Publié le par christine brunet /aloys

 

claude colson-copie-2

 

 

À propos de de "Malgré tout"

ce texte est un court texte de fiction, une novella (ou roman court) d'une

centaine de pages.

 

Le pitch :

Un homme, une femme. Lui est veuf, elle en couple. Une rencontre fortuite et

leurs vies basculent. Une histoire de passion amoureuse, banale somme

toute, ou presque ? Justement non, car leur rapprochement va les amener à

remettre en question tous leurs repères dans l’existence. Trouveront-ils un

nouvel équilibre ? À vous de le découvrir.



Genèse :


 Après trois livres d'autofiction (autobiographie pas forcément chronologique)

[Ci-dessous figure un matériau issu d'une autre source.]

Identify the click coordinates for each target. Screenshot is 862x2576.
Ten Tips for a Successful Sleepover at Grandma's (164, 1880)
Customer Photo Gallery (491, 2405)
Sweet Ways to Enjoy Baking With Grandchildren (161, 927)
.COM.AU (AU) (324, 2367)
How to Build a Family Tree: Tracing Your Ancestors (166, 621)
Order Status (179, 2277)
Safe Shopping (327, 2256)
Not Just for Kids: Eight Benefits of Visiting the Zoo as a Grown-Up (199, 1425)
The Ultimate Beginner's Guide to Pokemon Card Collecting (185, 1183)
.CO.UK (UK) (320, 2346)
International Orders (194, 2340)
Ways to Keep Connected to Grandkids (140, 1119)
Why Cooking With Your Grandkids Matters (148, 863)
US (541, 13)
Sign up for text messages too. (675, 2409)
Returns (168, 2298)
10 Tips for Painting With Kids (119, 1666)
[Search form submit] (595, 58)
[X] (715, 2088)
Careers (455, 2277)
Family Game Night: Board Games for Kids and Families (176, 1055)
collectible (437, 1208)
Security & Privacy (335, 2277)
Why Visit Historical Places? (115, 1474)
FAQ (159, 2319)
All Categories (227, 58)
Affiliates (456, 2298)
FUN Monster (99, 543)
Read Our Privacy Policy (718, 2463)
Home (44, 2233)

je voulais m'essayer à la fiction. Mais je doutais d'avoir suffisamment

d'imagination pour créer des personnages. Comme les livres précédents

traitaient de l'amour passion, j'ai essayé de réduire la difficulté en gardant au

moins le thème de l'amour, comme une sorte de rampe de sécurité pour

l'écriture.


Avec ce livre j'ai exorcisé cette inhibition et je peux à présent écrire sur

d'autres thèmes. :)

 

http://claude-colson.monsite-orange.fr

 

 

      Un extrait !!!! Le tout début du livre...

 

1

   Le ballon roula aux pieds de Michel qui était en train de s’essuyer dans sa grande serviette de plage. Rapide, il le saisit et laissa venir vers lui les deux petits garçons.

― On peut l’récupérer, M’sieur, dit le plus rond des deux, qui avait aussi l’air le plus déluré.

 L’autre, impressionné, restait à trois pas.

― Si je vous disais non, que feriez-vous ?

Il avait pris un air sévère.

― Z’avez pas l’droit, M’sieur, c’est notre ballon. Maman, maman, le monsieur nous a pris notre ballon !

     La dame en question, une jolie brunette sourit à Michel. Elle observait la scène depuis quelques instants et avait bien vu qu’il ne faisait que les taquiner.

―  Est-ce que vous le lui avez demandé poliment au moins ? Vous êtes-vous excusés de l’avoir dérangé ? Non, je suppose, alors faites-le et vite.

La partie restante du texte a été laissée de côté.